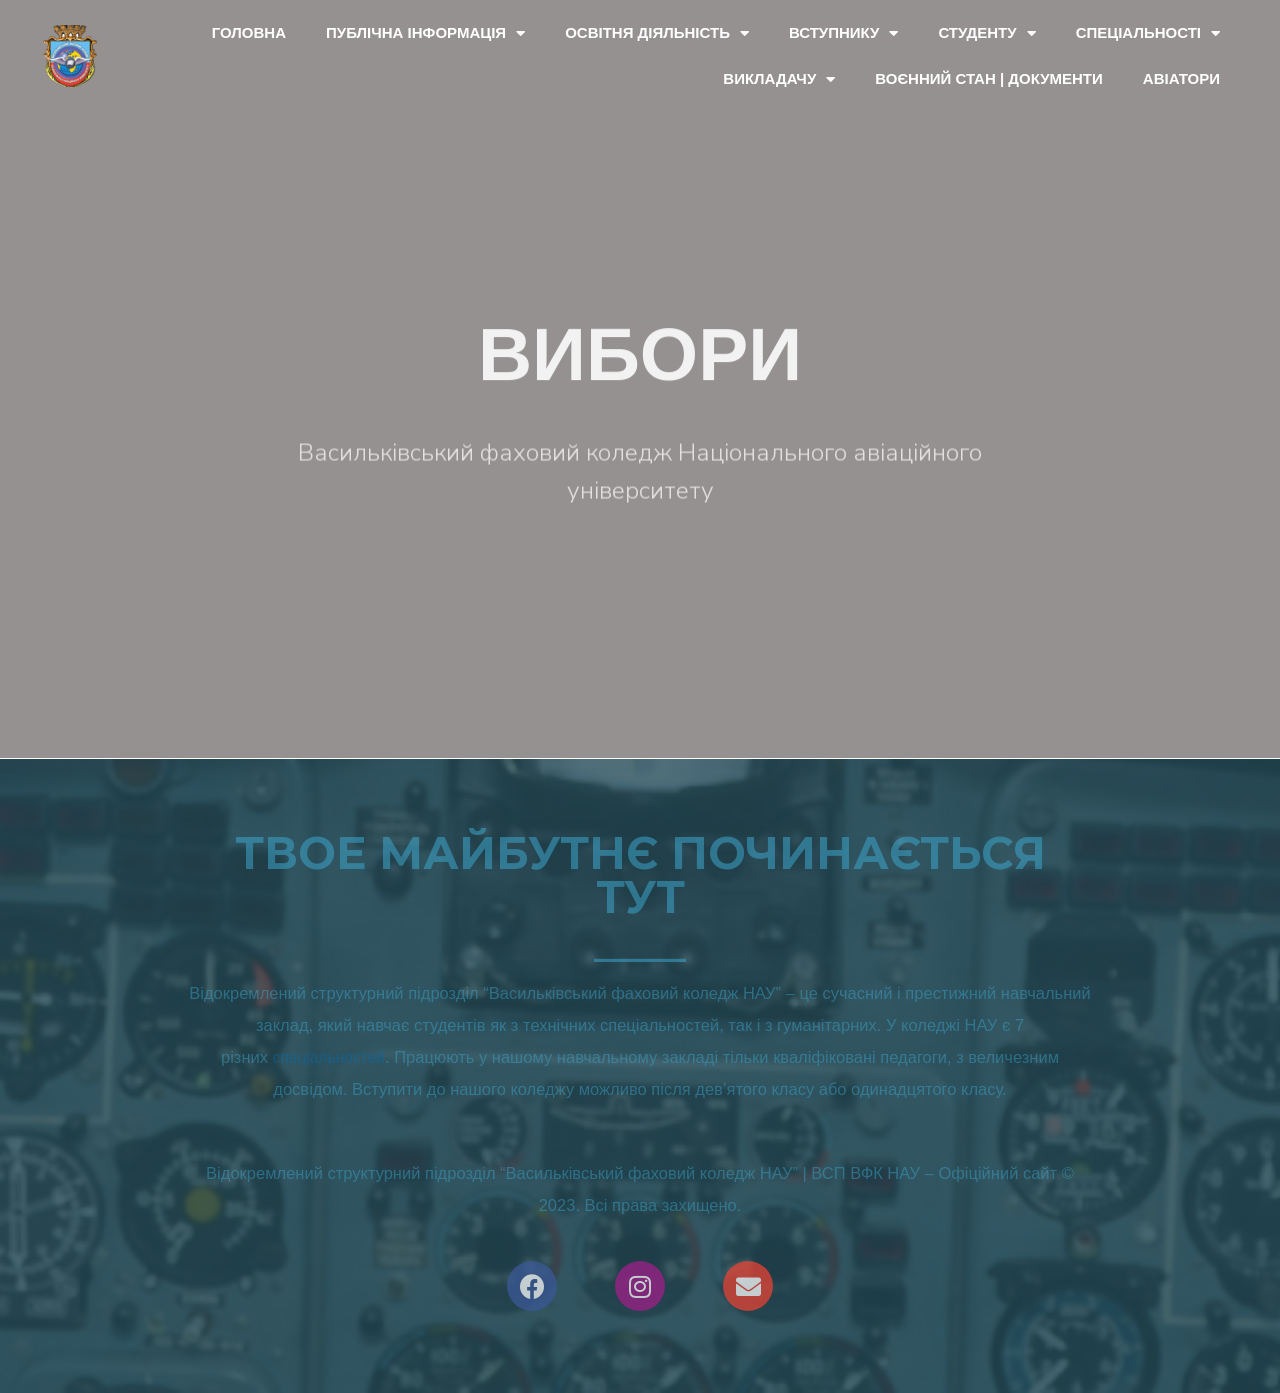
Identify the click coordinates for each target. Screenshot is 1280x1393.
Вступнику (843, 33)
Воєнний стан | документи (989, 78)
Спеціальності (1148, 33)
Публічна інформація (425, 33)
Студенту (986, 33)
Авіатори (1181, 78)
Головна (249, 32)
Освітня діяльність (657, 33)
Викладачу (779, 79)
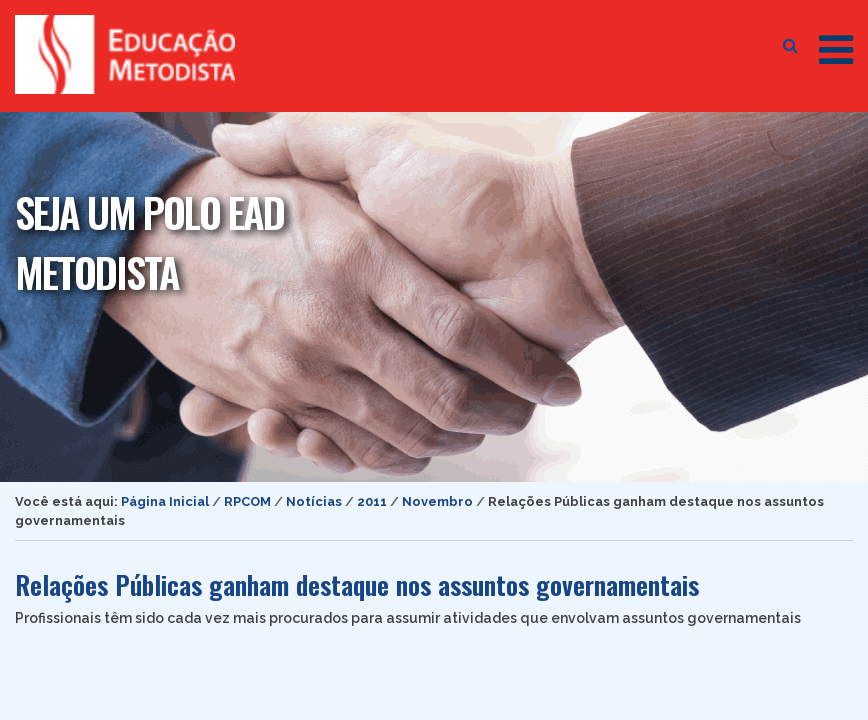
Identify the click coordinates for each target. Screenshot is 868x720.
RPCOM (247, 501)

**Goal:** Put the text of all the records above into a JSON list of strings, one string per line, skipping blank lines and leaving out the pictures.

**Task answer:**
[
  "Identify the click coordinates for each target. Screenshot is 1280x1393.",
  "Вступнику (843, 33)",
  "Воєнний стан | документи (989, 78)",
  "Спеціальності (1148, 33)",
  "Публічна інформація (425, 33)",
  "Студенту (986, 33)",
  "Авіатори (1181, 78)",
  "Головна (249, 32)",
  "Освітня діяльність (657, 33)",
  "Викладачу (779, 79)",
  "Identify the click coordinates for each target. Screenshot is 868x720.",
  "RPCOM (247, 501)"
]